One of the biggest problems I have encountered is a participant completing one part of the task (e.g. a recognition test) but not completing as faithfully another part of the same experiment (e.g. free report descriptions of particular memory experiences from her daily life). While due to ethics we were not allowed to force participants to respond to any question, I have found that simply asking if they are sure they want to proceed, in case that they haven’t filled out all the questions on a page, increased report rates dramatically. As such it can be useful to provide such pointers along the way to make sure participants answer all questions without forcing them to do so.

Crump et al. (2013) also point out from their experiences of online testing that it can be useful to include some questions about the study instructions.  One could simply ask participants to describe briefly what it is that they are expected to do in the experiment. This way one has data against which to check whether participants understood the instructions and completed the task as anticipated. It will probably also help to ensure that participants pay close attention to the instructions. This is particularly useful if the task is fairly complex.



A big disadvantage of online testing can be dropout rates. This isn’t something I have tested in any formal way but it does seem that there is at least some relationship between the length of the study and dropout rates. This means that online testing is definitely most suitable to studies, which are up to 15 or 20 minutes in length to complete and this might be something to consider. It is also certain that tasks, which are more engaging, will have lower dropout rates. A good incentive I have found is to give participants at the end of an experiment a breakdown of their performance. I have had many participants confirm that they really enjoyed the feedback on how they performed on the memory task. Such feedback is a simple but efficient way to increase participation and decrease dropout rates.

The second worry is participants’ dropping out in the middle of an experiment and then restarting it. It is not something that would be common but it could happen. One way to deal with this is to ask participants to provide at the beginning of the study some code that should be unique to each participant, anonymous and yet always constant. An example is asking participants to create a code consisting of their day and month of birth and ending with their mother’s maiden initials. This is hardly a novel idea, I have participated in experiments, which asked for such information to create participant IDs that allowed to link responses across a number of experimental sessions. The idea is to find some combination of numbers and letters that should never (or rarely) be the same for two participants but that remains the same for any one participant, whenever he is asked. Once in the data-analysis stage, one can simply exclude files that contain repetitions of the same code.

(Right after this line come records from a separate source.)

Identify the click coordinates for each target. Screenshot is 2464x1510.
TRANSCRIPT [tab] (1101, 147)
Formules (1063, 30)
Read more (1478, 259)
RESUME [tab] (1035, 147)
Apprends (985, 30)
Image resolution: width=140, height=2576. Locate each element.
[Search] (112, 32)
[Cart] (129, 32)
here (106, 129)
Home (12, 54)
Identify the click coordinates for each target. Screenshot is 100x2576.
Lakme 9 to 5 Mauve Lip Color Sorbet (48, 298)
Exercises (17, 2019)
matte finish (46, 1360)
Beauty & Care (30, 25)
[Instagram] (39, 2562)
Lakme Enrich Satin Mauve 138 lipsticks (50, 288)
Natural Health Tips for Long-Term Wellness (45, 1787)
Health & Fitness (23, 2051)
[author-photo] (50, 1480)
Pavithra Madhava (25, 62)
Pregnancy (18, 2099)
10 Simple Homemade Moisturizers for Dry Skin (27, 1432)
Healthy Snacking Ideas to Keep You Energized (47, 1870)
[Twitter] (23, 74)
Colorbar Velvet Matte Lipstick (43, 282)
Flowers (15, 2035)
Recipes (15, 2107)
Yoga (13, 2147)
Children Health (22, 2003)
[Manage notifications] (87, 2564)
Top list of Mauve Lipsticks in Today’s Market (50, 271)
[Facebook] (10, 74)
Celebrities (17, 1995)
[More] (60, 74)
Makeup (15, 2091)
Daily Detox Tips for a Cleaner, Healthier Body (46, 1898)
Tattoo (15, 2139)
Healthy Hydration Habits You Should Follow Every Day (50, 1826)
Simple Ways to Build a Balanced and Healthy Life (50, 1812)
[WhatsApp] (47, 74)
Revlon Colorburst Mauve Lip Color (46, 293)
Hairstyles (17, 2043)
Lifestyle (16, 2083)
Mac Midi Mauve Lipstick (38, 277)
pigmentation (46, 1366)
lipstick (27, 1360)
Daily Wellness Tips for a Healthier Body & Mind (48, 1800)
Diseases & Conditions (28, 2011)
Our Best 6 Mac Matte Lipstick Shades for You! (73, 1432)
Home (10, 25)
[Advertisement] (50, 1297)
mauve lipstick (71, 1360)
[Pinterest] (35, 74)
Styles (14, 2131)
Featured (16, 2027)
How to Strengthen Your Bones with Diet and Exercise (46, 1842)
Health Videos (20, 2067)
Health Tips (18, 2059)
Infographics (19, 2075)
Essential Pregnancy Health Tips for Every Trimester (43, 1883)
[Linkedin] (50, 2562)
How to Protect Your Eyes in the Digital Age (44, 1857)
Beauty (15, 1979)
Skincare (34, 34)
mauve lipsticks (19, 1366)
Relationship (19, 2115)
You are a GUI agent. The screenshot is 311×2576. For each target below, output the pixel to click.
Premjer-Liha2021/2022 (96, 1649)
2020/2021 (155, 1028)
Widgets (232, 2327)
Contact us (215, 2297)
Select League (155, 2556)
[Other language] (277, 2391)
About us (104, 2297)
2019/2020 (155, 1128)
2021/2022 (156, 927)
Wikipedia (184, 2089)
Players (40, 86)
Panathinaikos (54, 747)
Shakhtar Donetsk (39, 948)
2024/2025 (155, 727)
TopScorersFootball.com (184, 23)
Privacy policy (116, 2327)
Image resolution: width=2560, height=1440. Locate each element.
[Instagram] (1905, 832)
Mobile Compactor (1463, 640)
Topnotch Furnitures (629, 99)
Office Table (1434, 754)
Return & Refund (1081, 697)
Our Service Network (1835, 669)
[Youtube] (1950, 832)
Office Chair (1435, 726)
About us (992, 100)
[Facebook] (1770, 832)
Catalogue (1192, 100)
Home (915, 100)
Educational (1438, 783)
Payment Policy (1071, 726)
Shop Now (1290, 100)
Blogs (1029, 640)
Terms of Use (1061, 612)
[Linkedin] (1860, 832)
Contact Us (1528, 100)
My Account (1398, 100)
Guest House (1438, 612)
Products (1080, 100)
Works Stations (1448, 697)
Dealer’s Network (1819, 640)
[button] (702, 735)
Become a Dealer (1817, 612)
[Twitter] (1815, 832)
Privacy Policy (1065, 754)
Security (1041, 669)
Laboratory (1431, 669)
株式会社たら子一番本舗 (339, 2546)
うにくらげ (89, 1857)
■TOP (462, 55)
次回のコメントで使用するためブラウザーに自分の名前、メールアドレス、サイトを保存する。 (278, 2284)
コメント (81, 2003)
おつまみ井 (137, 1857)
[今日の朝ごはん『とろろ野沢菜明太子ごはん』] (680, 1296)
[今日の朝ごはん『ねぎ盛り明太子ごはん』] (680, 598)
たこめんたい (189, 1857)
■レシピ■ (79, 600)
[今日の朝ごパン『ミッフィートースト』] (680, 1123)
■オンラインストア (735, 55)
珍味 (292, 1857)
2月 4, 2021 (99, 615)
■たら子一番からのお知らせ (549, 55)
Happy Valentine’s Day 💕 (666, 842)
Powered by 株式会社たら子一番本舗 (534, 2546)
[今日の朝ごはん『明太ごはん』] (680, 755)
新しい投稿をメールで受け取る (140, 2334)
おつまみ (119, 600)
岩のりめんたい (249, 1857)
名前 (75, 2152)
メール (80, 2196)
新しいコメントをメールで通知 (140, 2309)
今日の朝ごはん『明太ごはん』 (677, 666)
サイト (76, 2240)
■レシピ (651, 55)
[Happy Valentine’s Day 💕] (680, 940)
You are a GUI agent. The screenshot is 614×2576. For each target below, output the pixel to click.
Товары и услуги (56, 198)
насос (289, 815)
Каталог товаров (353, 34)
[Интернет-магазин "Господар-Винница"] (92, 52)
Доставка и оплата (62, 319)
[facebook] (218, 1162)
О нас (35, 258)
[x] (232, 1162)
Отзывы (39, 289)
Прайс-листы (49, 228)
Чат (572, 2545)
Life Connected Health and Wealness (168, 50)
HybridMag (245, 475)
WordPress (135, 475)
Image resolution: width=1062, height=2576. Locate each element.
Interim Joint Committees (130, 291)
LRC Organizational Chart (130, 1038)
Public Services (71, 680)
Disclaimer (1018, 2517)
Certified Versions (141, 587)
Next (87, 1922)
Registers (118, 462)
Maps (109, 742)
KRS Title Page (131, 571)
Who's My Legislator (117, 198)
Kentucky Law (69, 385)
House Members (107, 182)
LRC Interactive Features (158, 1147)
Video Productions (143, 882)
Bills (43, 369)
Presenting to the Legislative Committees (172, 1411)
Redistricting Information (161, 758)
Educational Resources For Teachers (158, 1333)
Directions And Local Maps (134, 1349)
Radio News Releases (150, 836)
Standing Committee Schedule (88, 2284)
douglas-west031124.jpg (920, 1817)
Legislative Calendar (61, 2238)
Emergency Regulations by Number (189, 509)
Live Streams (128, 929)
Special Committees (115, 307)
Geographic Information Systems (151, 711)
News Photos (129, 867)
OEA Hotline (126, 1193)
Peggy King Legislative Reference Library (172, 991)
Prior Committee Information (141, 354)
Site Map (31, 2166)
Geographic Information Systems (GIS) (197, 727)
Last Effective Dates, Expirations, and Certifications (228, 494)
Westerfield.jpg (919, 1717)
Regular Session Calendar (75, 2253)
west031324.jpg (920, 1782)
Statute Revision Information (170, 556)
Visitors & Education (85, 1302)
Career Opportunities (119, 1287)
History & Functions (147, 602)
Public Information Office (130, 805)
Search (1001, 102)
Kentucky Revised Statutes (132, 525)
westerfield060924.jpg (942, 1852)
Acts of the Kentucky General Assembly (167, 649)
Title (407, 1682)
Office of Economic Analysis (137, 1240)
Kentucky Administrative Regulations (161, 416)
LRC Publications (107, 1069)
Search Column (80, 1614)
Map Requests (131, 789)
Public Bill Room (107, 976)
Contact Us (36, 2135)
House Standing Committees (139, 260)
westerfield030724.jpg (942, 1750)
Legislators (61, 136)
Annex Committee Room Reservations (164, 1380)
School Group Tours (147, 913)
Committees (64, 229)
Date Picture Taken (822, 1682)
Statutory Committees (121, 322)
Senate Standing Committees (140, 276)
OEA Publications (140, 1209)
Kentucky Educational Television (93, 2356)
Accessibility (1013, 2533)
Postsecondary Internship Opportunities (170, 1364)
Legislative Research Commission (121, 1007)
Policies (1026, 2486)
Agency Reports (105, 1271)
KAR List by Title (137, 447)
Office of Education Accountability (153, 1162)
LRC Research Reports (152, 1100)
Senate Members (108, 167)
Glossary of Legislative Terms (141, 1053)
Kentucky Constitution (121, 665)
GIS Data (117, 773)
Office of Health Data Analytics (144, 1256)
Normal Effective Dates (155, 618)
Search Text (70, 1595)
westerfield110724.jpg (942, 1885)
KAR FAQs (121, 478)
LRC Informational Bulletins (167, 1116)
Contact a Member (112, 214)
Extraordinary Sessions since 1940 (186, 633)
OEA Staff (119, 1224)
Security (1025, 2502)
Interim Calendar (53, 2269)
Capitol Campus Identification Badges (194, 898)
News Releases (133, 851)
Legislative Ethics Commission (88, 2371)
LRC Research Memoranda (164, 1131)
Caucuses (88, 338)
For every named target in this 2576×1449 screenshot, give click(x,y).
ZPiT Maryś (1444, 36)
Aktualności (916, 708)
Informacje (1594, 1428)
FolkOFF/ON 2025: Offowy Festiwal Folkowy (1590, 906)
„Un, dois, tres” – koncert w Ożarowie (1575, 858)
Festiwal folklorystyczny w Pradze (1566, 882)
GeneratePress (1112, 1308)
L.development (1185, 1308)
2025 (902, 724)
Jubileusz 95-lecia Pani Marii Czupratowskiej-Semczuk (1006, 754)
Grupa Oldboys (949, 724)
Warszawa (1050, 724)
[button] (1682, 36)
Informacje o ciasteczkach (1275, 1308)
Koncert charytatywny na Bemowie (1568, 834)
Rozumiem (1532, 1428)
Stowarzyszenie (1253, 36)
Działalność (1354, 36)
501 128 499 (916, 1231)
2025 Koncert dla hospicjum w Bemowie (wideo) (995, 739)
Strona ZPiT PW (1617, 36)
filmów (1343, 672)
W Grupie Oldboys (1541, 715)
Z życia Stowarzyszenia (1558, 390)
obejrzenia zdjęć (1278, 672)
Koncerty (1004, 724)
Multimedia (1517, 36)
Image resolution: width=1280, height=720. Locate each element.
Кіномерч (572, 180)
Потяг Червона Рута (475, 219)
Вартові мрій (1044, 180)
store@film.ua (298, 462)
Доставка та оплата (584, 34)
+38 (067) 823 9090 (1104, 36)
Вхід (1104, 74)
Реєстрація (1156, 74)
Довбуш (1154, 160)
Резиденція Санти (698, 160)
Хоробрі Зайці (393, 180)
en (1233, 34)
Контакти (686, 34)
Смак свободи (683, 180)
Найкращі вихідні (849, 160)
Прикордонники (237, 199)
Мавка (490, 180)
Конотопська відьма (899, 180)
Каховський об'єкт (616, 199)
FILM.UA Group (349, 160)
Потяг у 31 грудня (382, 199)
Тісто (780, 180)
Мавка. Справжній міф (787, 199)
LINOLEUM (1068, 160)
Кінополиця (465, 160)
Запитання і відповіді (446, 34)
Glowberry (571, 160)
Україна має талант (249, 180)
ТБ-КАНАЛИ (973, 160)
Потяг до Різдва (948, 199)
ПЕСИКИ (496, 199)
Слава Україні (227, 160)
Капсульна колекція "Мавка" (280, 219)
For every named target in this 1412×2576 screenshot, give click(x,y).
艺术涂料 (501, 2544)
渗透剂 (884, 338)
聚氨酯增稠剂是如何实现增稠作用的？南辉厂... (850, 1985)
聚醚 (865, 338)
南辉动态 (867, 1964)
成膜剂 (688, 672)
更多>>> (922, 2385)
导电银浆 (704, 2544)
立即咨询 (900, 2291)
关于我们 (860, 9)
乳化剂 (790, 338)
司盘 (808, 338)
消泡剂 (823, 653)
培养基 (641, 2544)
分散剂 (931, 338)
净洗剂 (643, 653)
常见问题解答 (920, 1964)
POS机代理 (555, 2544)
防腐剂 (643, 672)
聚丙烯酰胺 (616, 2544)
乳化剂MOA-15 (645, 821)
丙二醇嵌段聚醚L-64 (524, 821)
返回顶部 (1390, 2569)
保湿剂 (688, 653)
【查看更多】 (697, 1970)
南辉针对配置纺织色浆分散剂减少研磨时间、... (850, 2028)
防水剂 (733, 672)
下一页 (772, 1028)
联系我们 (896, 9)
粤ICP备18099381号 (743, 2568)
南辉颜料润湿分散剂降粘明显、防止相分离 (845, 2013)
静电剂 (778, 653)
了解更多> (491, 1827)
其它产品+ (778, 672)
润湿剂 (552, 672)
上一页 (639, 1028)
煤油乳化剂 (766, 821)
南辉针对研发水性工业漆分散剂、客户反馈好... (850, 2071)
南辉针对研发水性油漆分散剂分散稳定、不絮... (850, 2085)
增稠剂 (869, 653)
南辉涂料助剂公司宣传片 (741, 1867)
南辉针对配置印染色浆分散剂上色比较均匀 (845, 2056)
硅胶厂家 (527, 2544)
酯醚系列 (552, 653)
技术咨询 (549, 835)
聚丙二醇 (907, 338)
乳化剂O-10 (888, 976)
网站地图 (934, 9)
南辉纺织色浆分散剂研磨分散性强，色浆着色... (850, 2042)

Once the study is up and running, other than finding suitable places to advertise it at, one can leave it and focus on other things until the data has been collected. It is possible to reach large samples quickly and these samples are often more diverse than your classic psychology undergraduate population. There is a certain degree of luck involved but I have in the past managed to collect data for well over 100 participants in a single day. That is not to say that all studies are suitable to online testing but it is definitely a resource well worth exploring.